When elections come around each year, I'm just wondering whether this site has a ratio of moderators to users (i.e. 1 moderator for every X number of users) when determining the number of moderation positions required. If so, what is the ratio? If not, how on this site specifically do we determine the number of moderators there should be?
1 Answer
I don’t think so.
In a Meta.se question about moderator elections, it’s explained how a site comes to have more moderators:
The community team periodically looks at the work load on graduated sites and will reach out to the moderation team if it looks like more help might be needed. Broadly, it's up to the moderation teams to indicate whether they need additional hands, and how many sets of hands would be ideal.

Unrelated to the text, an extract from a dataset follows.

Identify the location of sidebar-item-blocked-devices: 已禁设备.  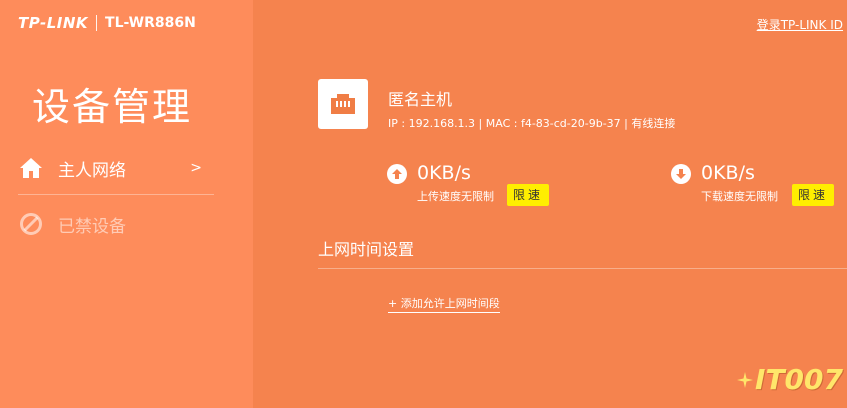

The “community team”, also known as the Community Managers or CMs, are Stack Exchange employees who are responsible for making sure the sites run smoothly, which includes running the moderator elections.
That answer goes on to highlight that elections are not held annually; only when an existing moderator steps down, or when the moderators want more hands (in the recent SFF election, it was a combination of both):
Although we'll reach out to moderators on the anniversary of their last election, just to see how they're doing, elections do not always take place at the same time every year. Sometimes a year can even go by without any election at all. Most elections are scheduled as a result of moderators reaching out to Stack Exchange to ask for additional help.
Moderators-to-users would be a poor metric for determining the number of moderators. We have a lot of drive-by users – particularly for story ID questions – who add minimal new work for the moderators. Most of the work (editing their question, etc.) can be done by regular 10K users.
More users != need for more moderators.